Serving a static website from bucket storage

This post appeared originally in our sysadvent series and has been moved here following the discontinuation of the sysadvent microsite

As mentioned in a previous blog entry, this site is deployed to an S3 website bucket when the Git master branch receives a push. I will here explain how we created and configured the website bucket in question, as well as explain the varnish configuration in front of it.

The S3 storage we use is Ceph with a S3-compatible Ceph Object Gateway (radosgw) interface, but the process should work for any S3 compatible storage with website-bucket functionality.

In this post the “variables” $s3host and $s3web are used. These refer to the host name of the S3 API host_base (e.g. “data.example.com”) and the website endpoint domain name (e.g. “data-website.example.com”) respectively.

Creating the website bucket

Creating a website bucket is quite easy using the s3cmd tool. First make the regular bucket, and configure it as a website bucket:

s3cmd mb s3://rl_web.sysadvent.prod
s3cmd ws-create --ws-error=/sysadvent/404.html  s3://rl_web.sysadvent.prod

We didn’t need to specify the indexfile, since the default (index.html) gives us what we need.

The result is a functioning website at https://rl\_web.sysadvent.prod.$s3web (replace $s3web with the bucket-website frontend), with any content in the bucket.

Uploading to the bucket

The previous gitlab-ci post listed the command for uploading content to the bucket (replace $s3host with the S3 API host name):

s3cmd --no-mime-magic --access_key=$ACCESS_KEY --secret_key=$SECRET_KEY \
  --acl-public --delete-removed --delete-after --no-ssl --host=$s3host    \
  --host-bucket="%(bucket)s.$s3host"                                      \
sync sysadvent s3://rl_web.sysadvent.prod

The given “keys” variables are used for accessing the bucket. We found we had to add --no-mime-magic, to turn off magic based mime file-type detecting (as opposed to filename suffix based) which caused the CSS files to become text/plain instead of text/css. The --delete-* options ensure that we don’t end up with cruft in the website bucket when we delete files in the repositories.

Presentation

At this point we have a fully functional website in a bucket, but we want the site to be a sub-directory of our main site. The main site already has a varnish frontend for caching purposes, so we want to use this frontend also for the sysadvent site. This implies that we want to define the bucket-website as a new backend in our Varnish configuration.

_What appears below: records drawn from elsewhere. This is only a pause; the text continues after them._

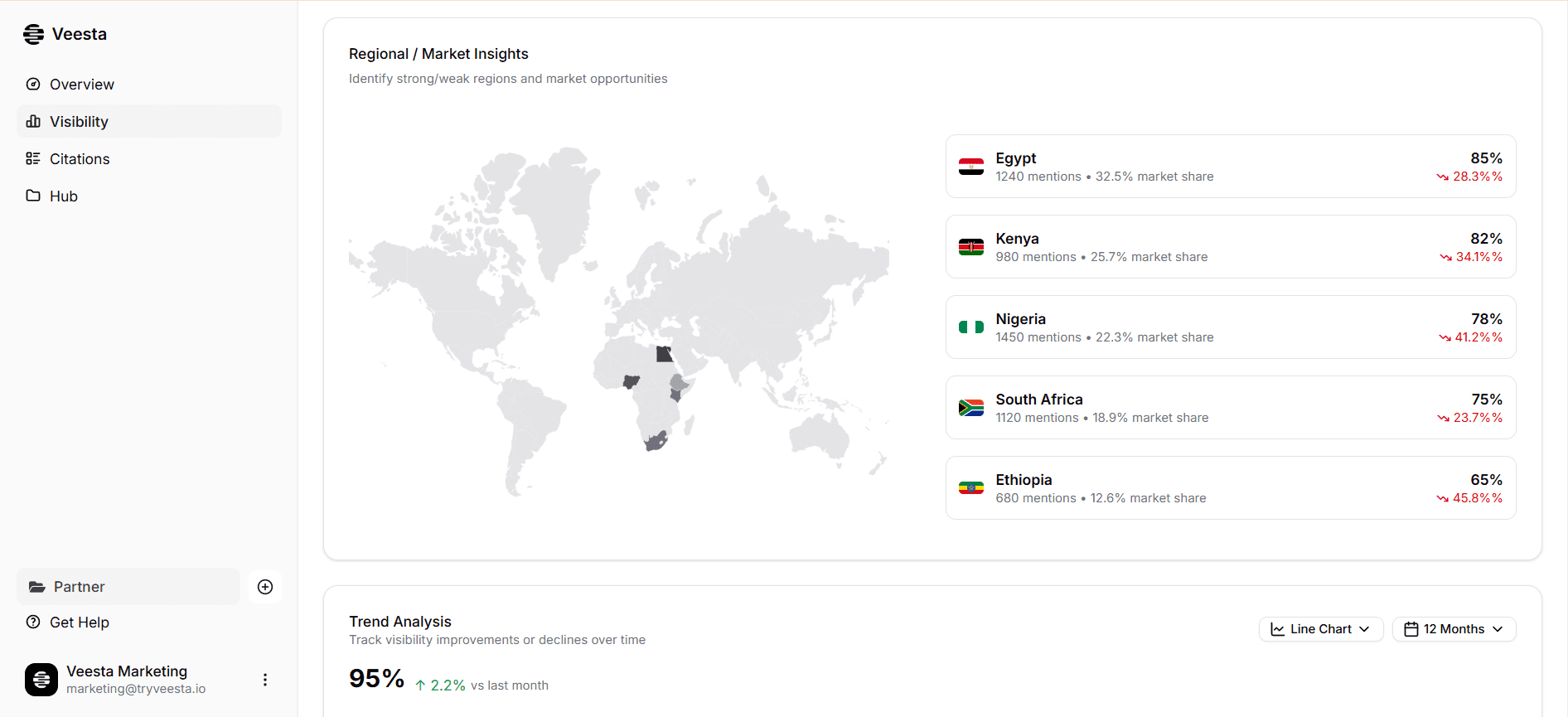Click the plus circle icon beside Partner
This screenshot has height=717, width=1568.
click(x=265, y=587)
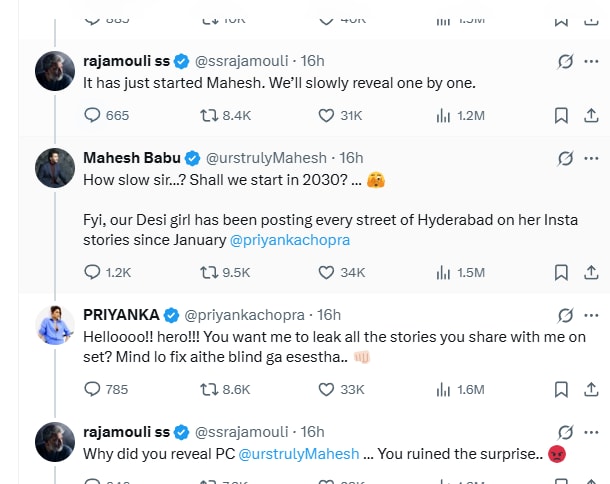Open more options on Mahesh Babu's tweet
This screenshot has width=610, height=484.
tap(591, 158)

The vcl_recv is pretty self explanatory if you’re familiar with varnish:

sub vcl_recv {
    if (req.url ~ "^/sysadvent($|/)") {
        # bucket-website requires trailing / to get index.html
        if (req.url == "/sysadvent") {
            set req.url = "/sysadvent/";
        }

        # required to get to the correct bucket-website
        # (replace $s3web with your bucket-website frontend)
        set req.http.host = "rl_web.sysadvent.prod.$s3web";

        # sysadvent is a normal hash director with all the
        # rl_web.sysadvent.prod.$s3web frontends as backends
        set req.backend_hint = sysadvent.backend(req.http.X-Forwarded-For);
    }
}

We had a problem with requests for non-existing URLs returning 403. This is probably an issue in the software we use (Ceph/RadosGW) or our configuration of it, but in any case this easy to work around with Varnish:

sub vcl_backend_response {
    if (bereq.url ~ "^/sysadvent/") {

        # Backend returns 403 on missing file. Point it to the custom 404 page
        # instad.
        if(beresp.status == 403) {
            set bereq.url = "/sysadvent/404.html";
            return(retry);
        }

        # 404 is returned as a 200, because of the above config. Fix it.
        if(bereq.url == "/sysadvent/404.html") {
            set beresp.status = 404;
        }

        # Remove S3 headers
        unset beresp.http.X-Amz-Meta-S3cmd-Attrs;
        unset beresp.http.X-Amz-Request-Id;
    }

    # We set a lot of TTLs on a global scope (not just for # /sysadvent), e.g.
    if (!(beresp.http.Cache-Control) || beresp.http.Cache-Control !~ "max-age") {
        set beresp.ttl = 15m;
    }
}

The bucket-website does not return any Cache-Control header, so we add our own. It does however add an Etag, which is quite nice.

Result

You’re looking at the result of the above process – this blog.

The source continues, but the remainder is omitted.